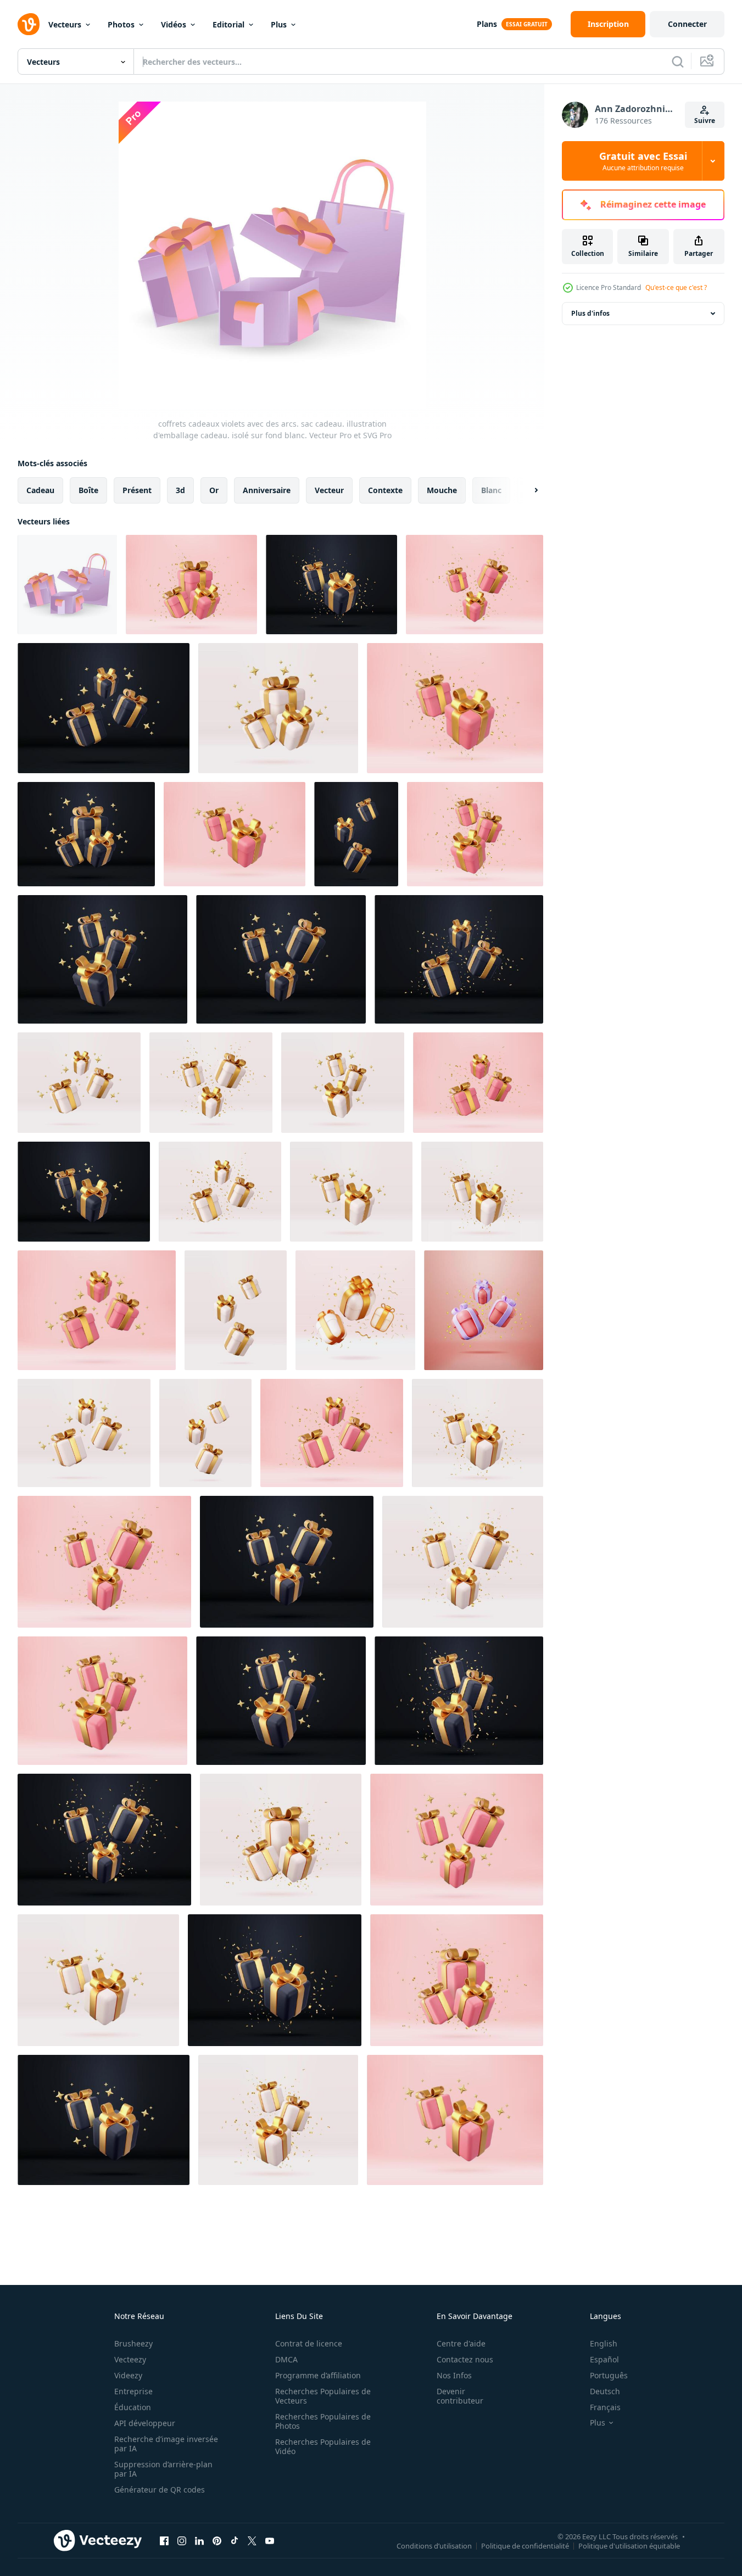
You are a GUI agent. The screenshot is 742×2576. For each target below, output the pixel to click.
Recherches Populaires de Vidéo (323, 2446)
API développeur (144, 2423)
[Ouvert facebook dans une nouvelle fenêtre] (164, 2540)
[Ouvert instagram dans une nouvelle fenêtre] (181, 2540)
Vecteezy (130, 2359)
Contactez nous (465, 2359)
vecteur (329, 490)
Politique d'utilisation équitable (629, 2545)
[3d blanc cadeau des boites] (84, 1433)
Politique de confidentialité (525, 2545)
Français (605, 2407)
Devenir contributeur (460, 2396)
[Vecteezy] (29, 24)
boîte (88, 490)
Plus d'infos (590, 313)
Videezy (128, 2375)
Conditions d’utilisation (434, 2545)
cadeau (40, 490)
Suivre (704, 120)
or (214, 490)
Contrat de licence (308, 2343)
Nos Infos (454, 2375)
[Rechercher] (677, 61)
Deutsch (605, 2391)
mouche (442, 490)
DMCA (286, 2359)
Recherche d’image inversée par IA (166, 2444)
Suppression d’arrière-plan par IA (163, 2469)
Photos (121, 24)
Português (609, 2375)
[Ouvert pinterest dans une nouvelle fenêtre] (217, 2540)
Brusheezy (133, 2343)
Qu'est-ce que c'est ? (676, 287)
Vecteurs (64, 24)
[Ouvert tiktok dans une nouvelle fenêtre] (234, 2540)
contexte (385, 490)
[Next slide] (526, 490)
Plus (279, 24)
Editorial (228, 24)
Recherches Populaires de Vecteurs (323, 2396)
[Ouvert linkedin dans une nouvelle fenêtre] (199, 2540)
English (603, 2343)
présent (137, 490)
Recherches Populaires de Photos (323, 2421)
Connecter (687, 24)
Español (604, 2359)
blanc (491, 490)
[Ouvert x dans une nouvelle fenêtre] (252, 2540)
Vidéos (173, 24)
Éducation (132, 2407)
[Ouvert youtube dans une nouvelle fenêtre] (269, 2540)
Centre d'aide (461, 2343)
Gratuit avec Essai (643, 160)
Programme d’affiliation (318, 2375)
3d (180, 490)
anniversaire (267, 490)
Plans (487, 24)
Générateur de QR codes (159, 2489)
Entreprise (133, 2391)
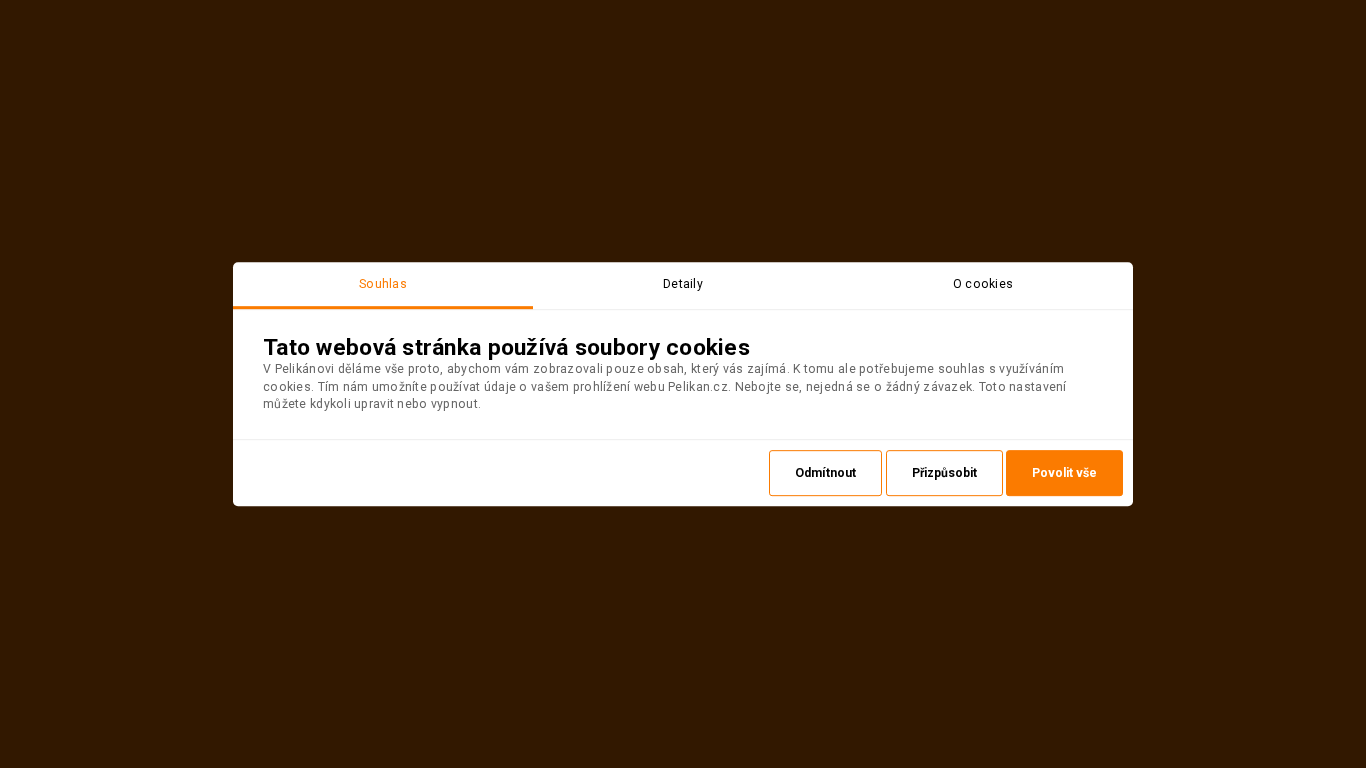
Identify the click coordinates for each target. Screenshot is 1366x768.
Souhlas (383, 284)
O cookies (983, 284)
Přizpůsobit (944, 473)
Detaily (683, 284)
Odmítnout (825, 473)
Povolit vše (1064, 473)
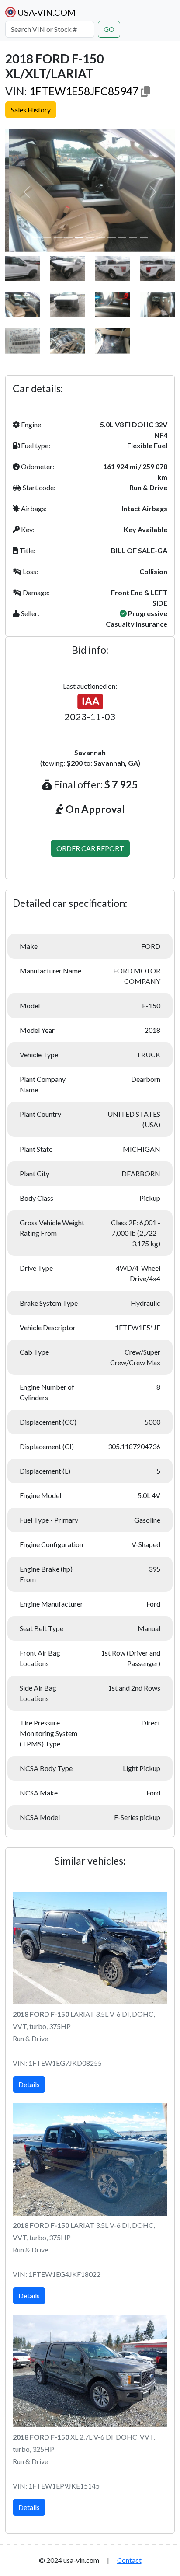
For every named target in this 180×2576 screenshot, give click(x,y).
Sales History (31, 109)
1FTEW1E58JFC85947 (83, 91)
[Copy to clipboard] (145, 91)
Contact (129, 2560)
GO (109, 29)
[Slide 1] (36, 238)
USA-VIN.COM (46, 12)
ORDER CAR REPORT (90, 848)
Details (29, 2084)
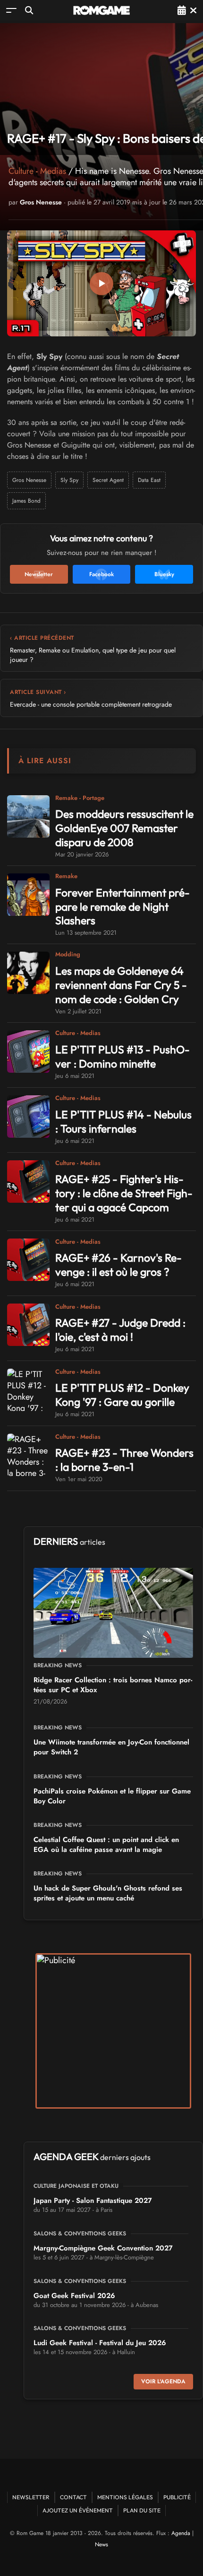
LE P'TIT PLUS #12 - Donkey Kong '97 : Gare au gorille (122, 1395)
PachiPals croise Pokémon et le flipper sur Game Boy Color (112, 1796)
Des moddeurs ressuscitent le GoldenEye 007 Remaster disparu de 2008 (124, 828)
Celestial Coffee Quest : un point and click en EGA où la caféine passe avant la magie (106, 1844)
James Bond (26, 501)
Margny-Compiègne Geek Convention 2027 (103, 2248)
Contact (73, 2497)
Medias (53, 171)
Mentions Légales (125, 2497)
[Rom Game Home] (101, 10)
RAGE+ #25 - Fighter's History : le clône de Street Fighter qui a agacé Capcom (124, 1193)
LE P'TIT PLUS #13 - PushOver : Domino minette (122, 1056)
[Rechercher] (29, 10)
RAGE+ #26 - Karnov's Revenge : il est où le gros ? (118, 1265)
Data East (149, 480)
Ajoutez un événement (77, 2510)
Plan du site (142, 2510)
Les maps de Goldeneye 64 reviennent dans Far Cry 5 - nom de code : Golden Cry (121, 985)
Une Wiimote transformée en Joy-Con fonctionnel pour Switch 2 (111, 1747)
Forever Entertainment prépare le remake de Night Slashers (122, 907)
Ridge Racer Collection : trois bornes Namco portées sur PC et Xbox (113, 1685)
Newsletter (31, 2497)
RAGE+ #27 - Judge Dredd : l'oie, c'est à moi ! (120, 1330)
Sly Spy (69, 480)
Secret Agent (108, 480)
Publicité (177, 2497)
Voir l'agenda (163, 2381)
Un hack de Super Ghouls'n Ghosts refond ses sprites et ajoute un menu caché (108, 1893)
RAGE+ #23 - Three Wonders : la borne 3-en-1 (124, 1460)
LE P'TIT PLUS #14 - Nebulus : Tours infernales (123, 1121)
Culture (21, 171)
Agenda (180, 2533)
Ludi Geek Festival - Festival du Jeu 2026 (100, 2343)
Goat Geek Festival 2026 (74, 2296)
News (101, 2544)
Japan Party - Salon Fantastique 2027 (93, 2200)
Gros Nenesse (41, 202)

------------------------------------

What this task involves = Leave out the pictures, and give all the records again exactly.

Task output =
You are a GUI agent. The screenshot is 742×2576. For each target below, output the pixel to click.
Recherches Populaires de Vidéo (323, 2446)
API développeur (144, 2423)
[Ouvert facebook dans une nouvelle fenêtre] (164, 2540)
[Ouvert instagram dans une nouvelle fenêtre] (181, 2540)
Vecteezy (130, 2359)
Contactez nous (465, 2359)
vecteur (329, 490)
Politique d'utilisation équitable (629, 2545)
[3d blanc cadeau des boites] (84, 1433)
Politique de confidentialité (525, 2545)
Français (605, 2407)
Devenir contributeur (460, 2396)
[Vecteezy] (29, 24)
boîte (88, 490)
Plus d'infos (590, 313)
Videezy (128, 2375)
Conditions d’utilisation (434, 2545)
cadeau (40, 490)
Suivre (704, 120)
or (214, 490)
Contrat de licence (308, 2343)
Nos Infos (454, 2375)
[Rechercher] (677, 61)
Deutsch (605, 2391)
mouche (442, 490)
DMCA (286, 2359)
Recherche d’image inversée par IA (166, 2444)
Suppression d’arrière-plan par IA (163, 2469)
Photos (121, 24)
Português (609, 2375)
[Ouvert pinterest dans une nouvelle fenêtre] (217, 2540)
Brusheezy (133, 2343)
Qu'est-ce que c'est ? (676, 287)
Vecteurs (64, 24)
[Ouvert tiktok dans une nouvelle fenêtre] (234, 2540)
contexte (385, 490)
[Next slide] (526, 490)
Plus (279, 24)
Editorial (228, 24)
Recherches Populaires de Vecteurs (323, 2396)
[Ouvert linkedin dans une nouvelle fenêtre] (199, 2540)
English (603, 2343)
présent (137, 490)
Recherches Populaires de Photos (323, 2421)
Connecter (687, 24)
Español (604, 2359)
blanc (491, 490)
[Ouvert x dans une nouvelle fenêtre] (252, 2540)
Vidéos (173, 24)
Éducation (132, 2407)
[Ouvert youtube dans une nouvelle fenêtre] (269, 2540)
Centre d'aide (461, 2343)
Gratuit avec Essai (643, 160)
Programme d’affiliation (318, 2375)
3d (180, 490)
anniversaire (267, 490)
Plans (487, 24)
Générateur de QR codes (159, 2489)
Entreprise (133, 2391)
Identify the click coordinates for each target. Screenshot is 1366x768.
Souhlas (383, 284)
O cookies (983, 284)
Přizpůsobit (944, 473)
Detaily (683, 284)
Odmítnout (825, 473)
Povolit vše (1064, 473)
For every named target in this 180×2576 screenshot, give click(x,y).
Sales History (31, 109)
1FTEW1E58JFC85947 (83, 91)
[Copy to clipboard] (145, 91)
Contact (129, 2560)
GO (109, 29)
[Slide 1] (36, 238)
USA-VIN.COM (46, 12)
ORDER CAR REPORT (90, 848)
Details (29, 2084)
LE P'TIT PLUS #12 - Donkey Kong '97 : Gare au gorille (122, 1395)
PachiPals croise Pokémon et le flipper sur Game Boy Color (112, 1796)
Des moddeurs ressuscitent le GoldenEye 007 Remaster disparu de 2008 (124, 828)
Celestial Coffee Quest : un point and click en EGA où la caféine passe avant la magie (106, 1844)
James Bond (26, 501)
Margny-Compiègne Geek Convention 2027 (103, 2248)
Contact (73, 2497)
Medias (53, 171)
Mentions Légales (125, 2497)
[Rom Game Home] (101, 10)
RAGE+ #25 - Fighter's History : le clône de Street Fighter qui a agacé Capcom (124, 1193)
LE P'TIT PLUS #13 - PushOver : Domino minette (122, 1056)
[Rechercher] (29, 10)
RAGE+ #26 - Karnov's Revenge : il est où le gros ? (118, 1265)
Data East (149, 480)
Ajoutez un événement (77, 2510)
Plan du site (142, 2510)
Les maps de Goldeneye 64 reviennent dans Far Cry 5 - nom de code : Golden Cry (121, 985)
Une Wiimote transformée en Joy-Con fonctionnel pour Switch 2 (111, 1747)
Forever Entertainment prépare le remake de Night Slashers (122, 907)
Ridge Racer Collection : trois bornes Namco portées sur PC et Xbox (113, 1685)
Newsletter (31, 2497)
RAGE+ #27 - Judge Dredd : l'oie, c'est à moi ! (120, 1330)
Sly Spy (69, 480)
Secret Agent (108, 480)
Publicité (177, 2497)
Voir l'agenda (163, 2381)
Un hack de Super Ghouls'n Ghosts refond ses sprites et ajoute un menu caché (108, 1893)
RAGE+ #23 - Three Wonders : la borne 3-en-1 (124, 1460)
LE P'TIT PLUS #14 - Nebulus : Tours infernales (123, 1121)
Culture (21, 171)
Agenda (180, 2533)
Ludi Geek Festival - Festival du Jeu 2026 (100, 2343)
Goat Geek Festival 2026 (74, 2296)
News (101, 2544)
Japan Party - Salon Fantastique 2027 (93, 2200)
Gros Nenesse (41, 202)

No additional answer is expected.